From a New Zealand perspective, what struck me about Pete Hegseth using the “Pulp Fiction” version of Ezekiel 25:17 is not simply that it confused cinema with scripture, but that it blurred the line between faith, violence, and political power. Religious language has always been powerful in public life. If governments can frame military action as morally sacred, then foreign policy begins to feel not merely strategic, but divinely sanctioned. That should concern us all, regardless of our political persuasion.

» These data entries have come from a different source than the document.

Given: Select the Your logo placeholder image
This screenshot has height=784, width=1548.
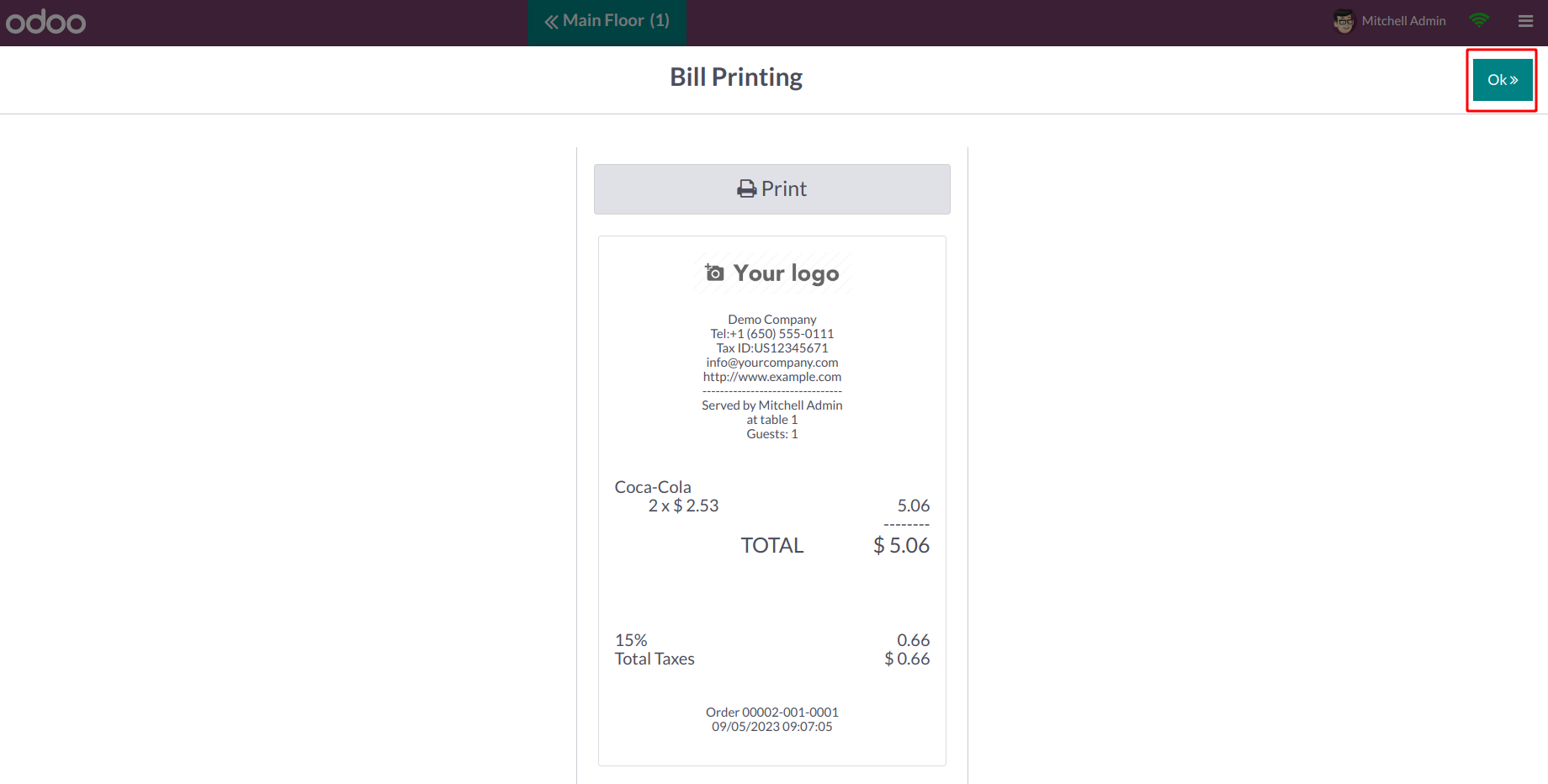Looking at the screenshot, I should point(772,273).
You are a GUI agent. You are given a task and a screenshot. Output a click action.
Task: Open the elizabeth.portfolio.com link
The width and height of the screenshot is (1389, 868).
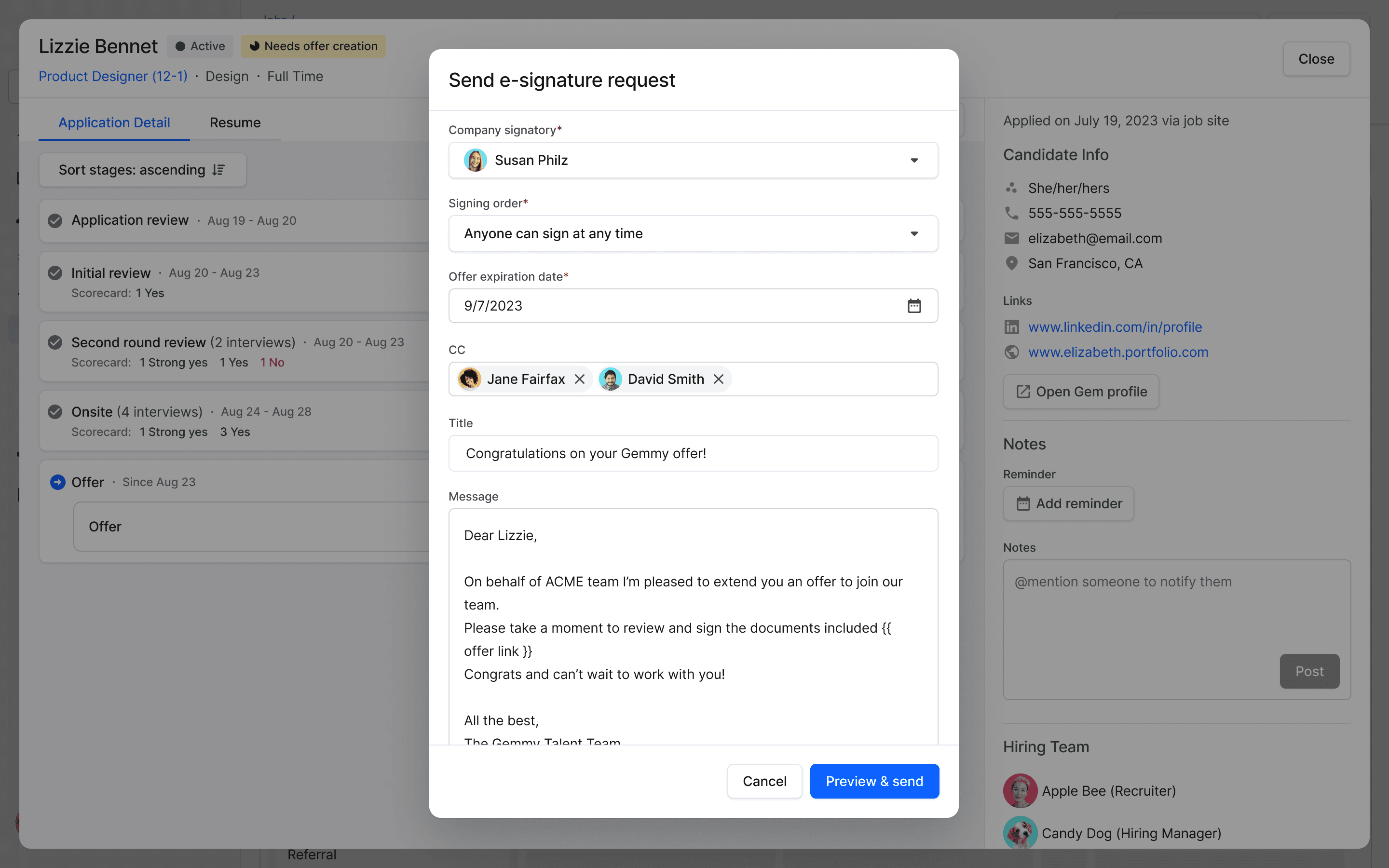point(1117,352)

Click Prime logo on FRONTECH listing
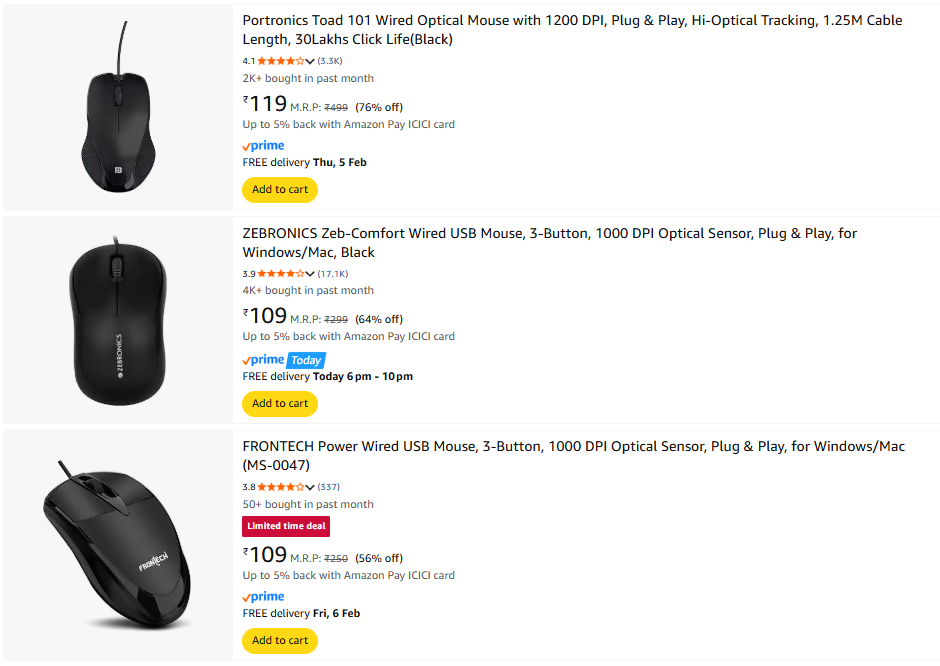point(263,597)
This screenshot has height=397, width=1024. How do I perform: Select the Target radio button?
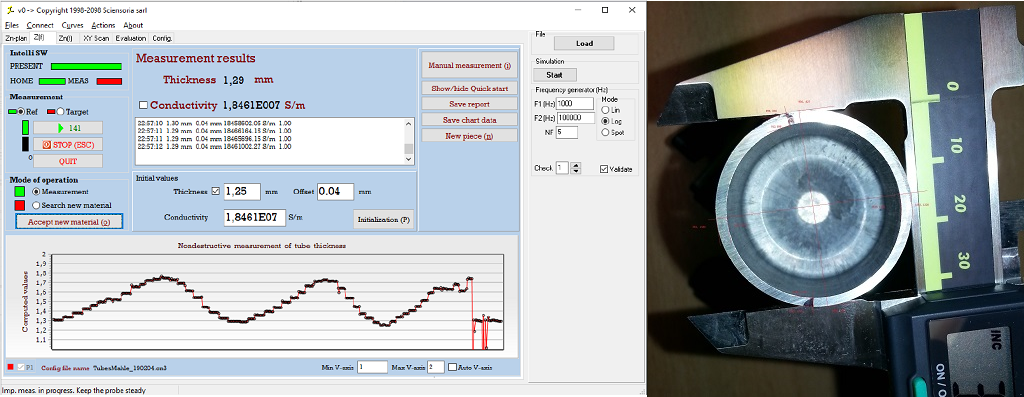[x=61, y=112]
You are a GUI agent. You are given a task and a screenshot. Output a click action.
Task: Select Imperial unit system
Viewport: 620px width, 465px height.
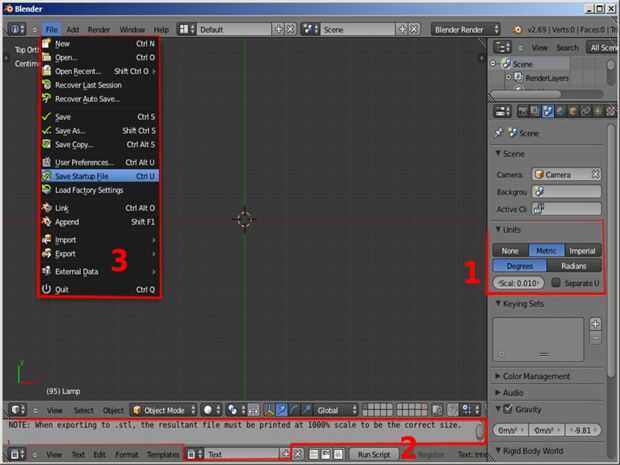[582, 251]
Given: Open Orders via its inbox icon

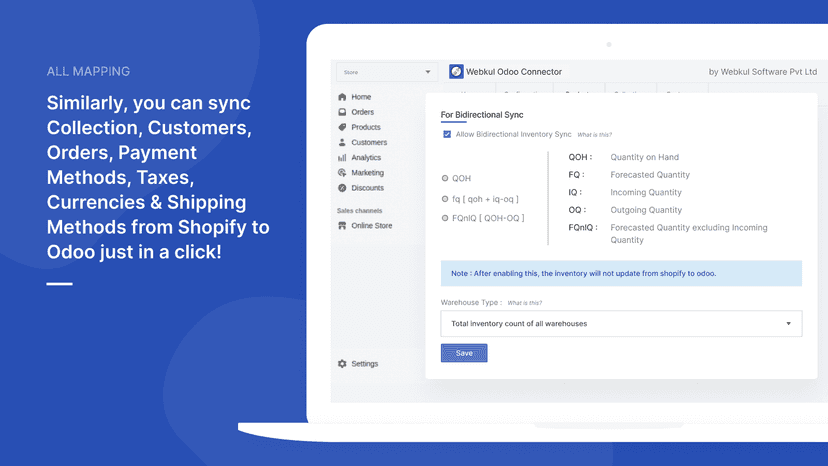Looking at the screenshot, I should click(x=342, y=112).
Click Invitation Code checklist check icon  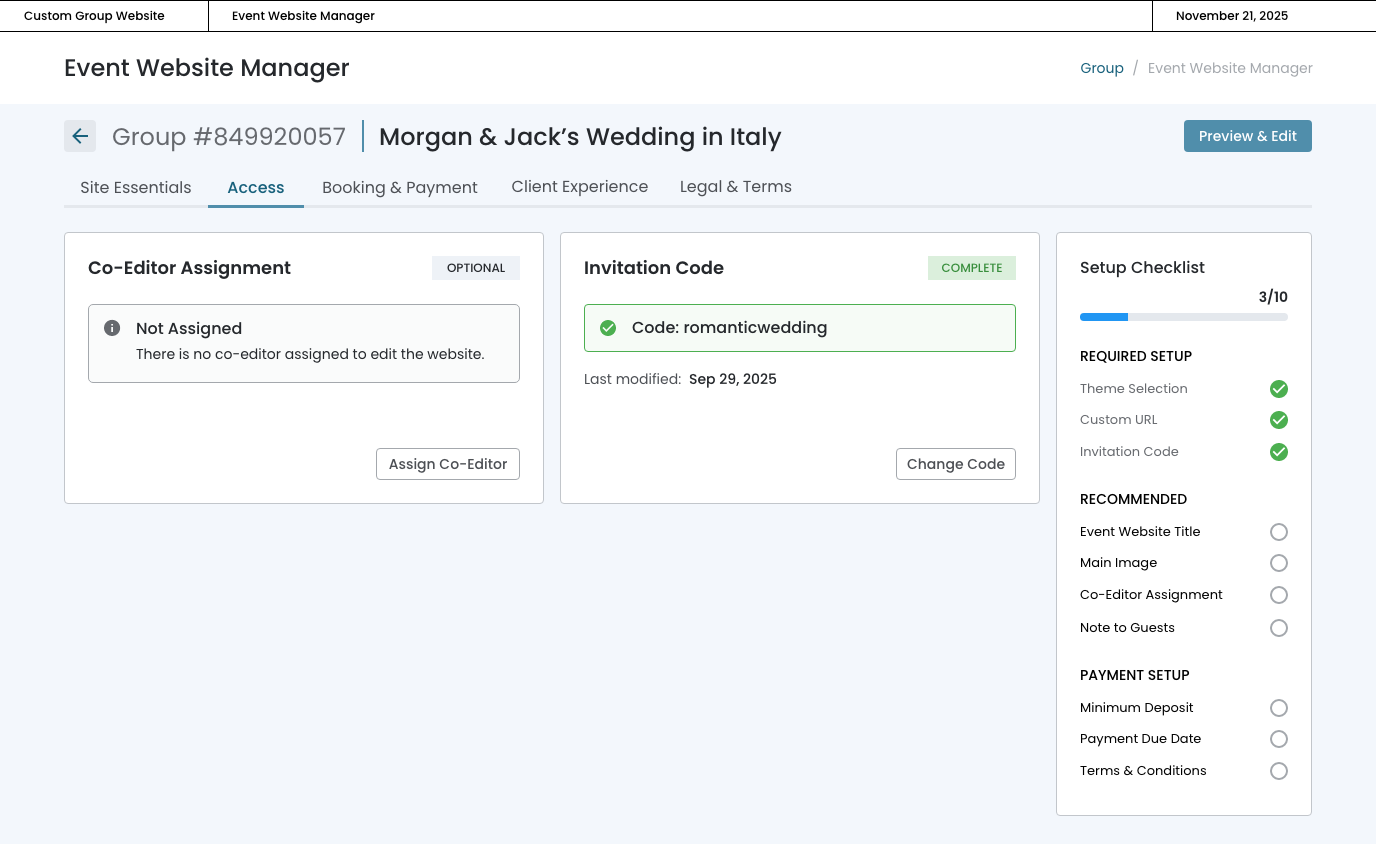[1278, 452]
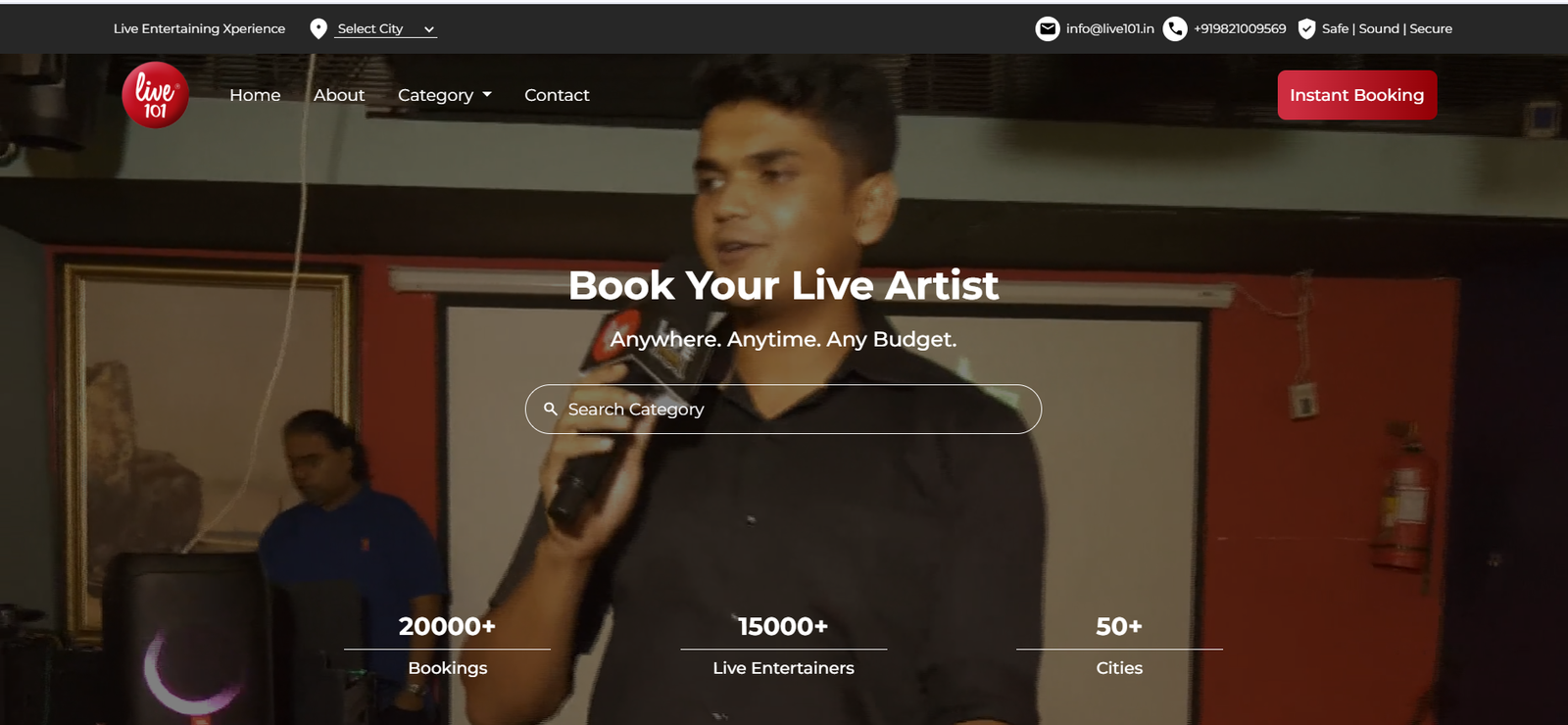Open the About menu item
The width and height of the screenshot is (1568, 725).
[339, 95]
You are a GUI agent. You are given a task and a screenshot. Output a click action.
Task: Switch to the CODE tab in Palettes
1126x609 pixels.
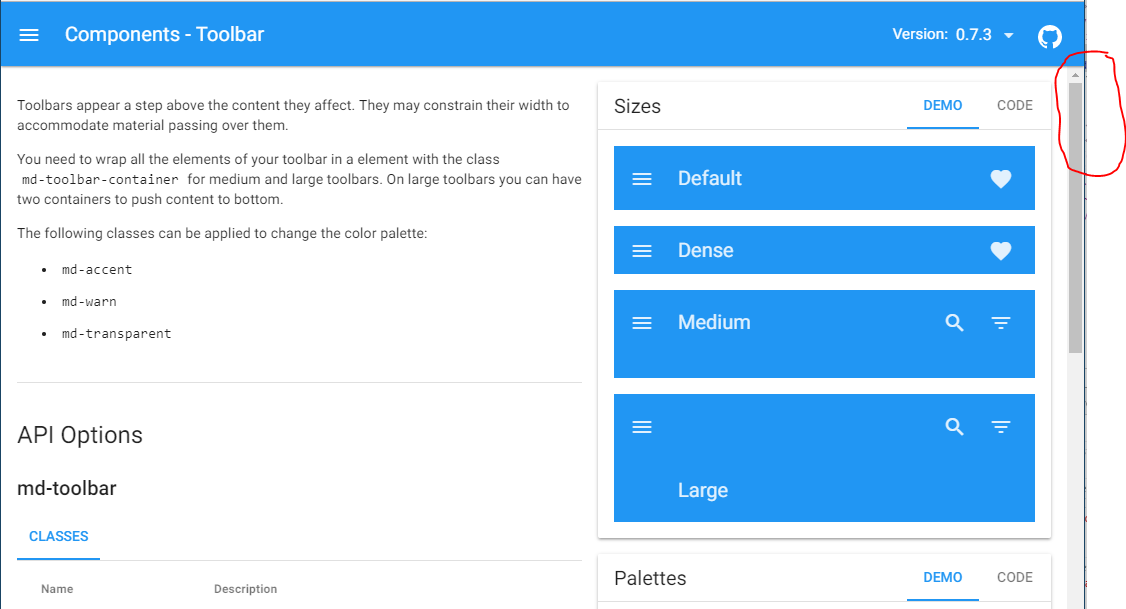coord(1015,577)
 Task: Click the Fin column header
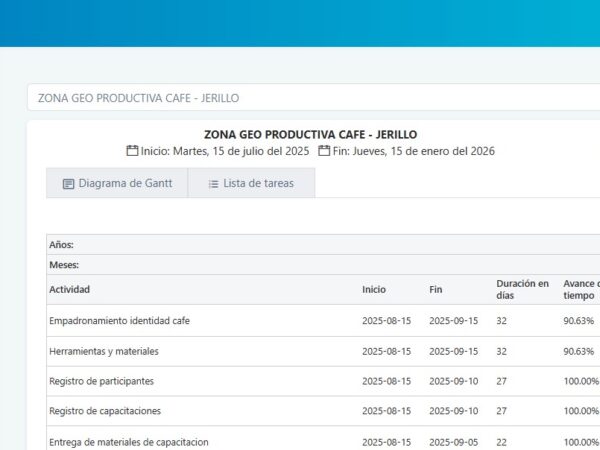[x=435, y=290]
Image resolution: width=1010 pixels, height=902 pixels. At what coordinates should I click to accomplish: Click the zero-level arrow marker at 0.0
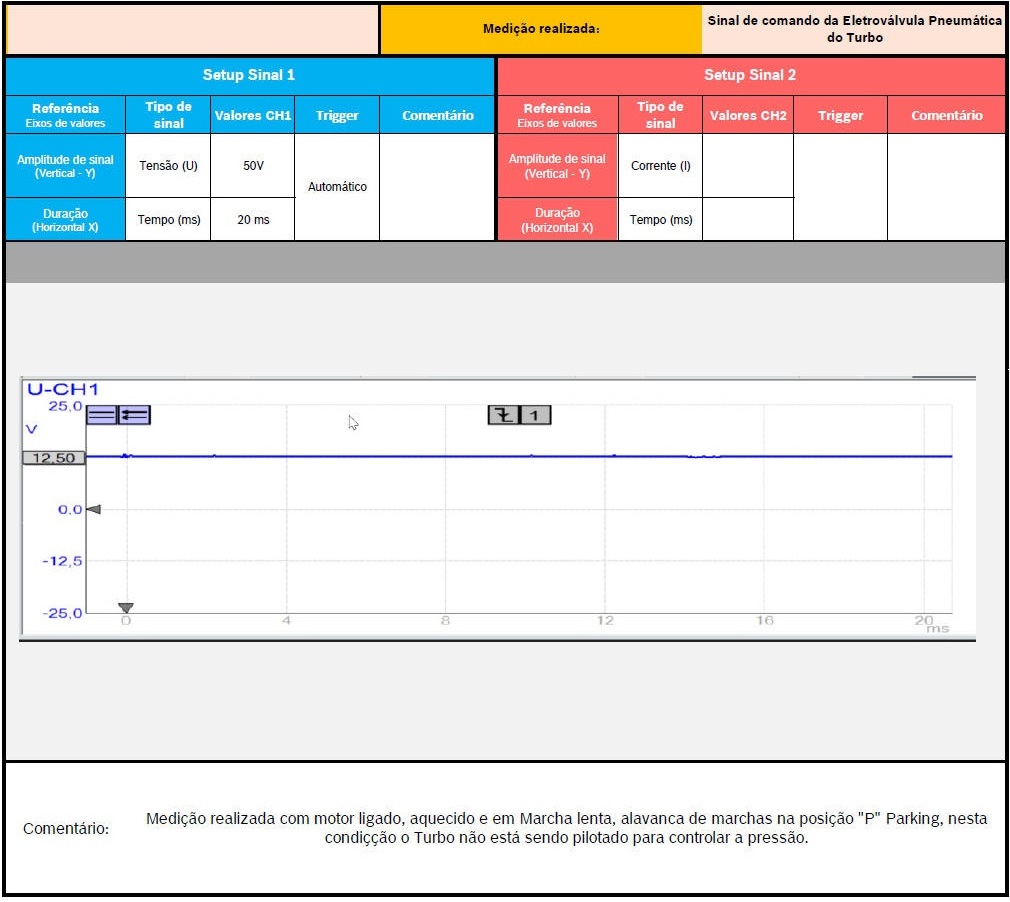pos(94,510)
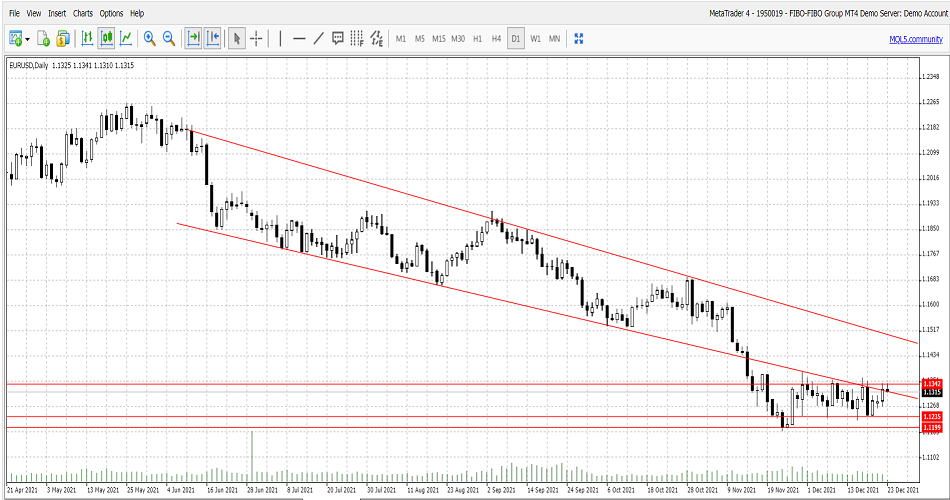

Pete Enns recently addressed this directly on The Bible for Normal People podcast, criticising Hegseth’s use of apocalyptic language around Armageddon and the Book of Revelation. Enns argued that Revelation was never meant to be read as a geopolitical roadmap for modern conflict in the Middle East, but as symbolic literature written to encourage persecuted Christians living under the Roman Empire. He described the idea of Jesus as “a blood-lusting warrior” as deeply at odds with “Jesus, the Prince of Peace,” and warned that this kind of rhetoric risks aligning Christianity with empire and militarism rather than the Gospel.
The deeper risk when popular culture supersedes scripture is not factual confusion about a Bible verse. The real danger is that Christianity becomes shaped more by spectacle, masculinity, nationalism, and internet performance than by the person of Christ. The Bible becomes aesthetic — a prop, a vibe, a meme — rather than a text that challenges power and calls people to humility and compassion.
That also connects to the wider tensions around Donald Trump, JD Vance, and their criticisms of Pope Leo. I do not think we are witnessing a formal schism in the historical sense, but I think we are seeing the rise of a distinctly American form of Christianity where political identity increasingly outweighs theological tradition. Christianity becomes less about creed or sacrament and more about cultural allegiance and media ecosystems.
Martin Luther used pamphlets and the printing press; today, politics move through podcasts, memes, and AI-generated imagery. The technology has changed, but the deeper question remains the same: does Christianity still point beyond power, or has it become another instrument of it?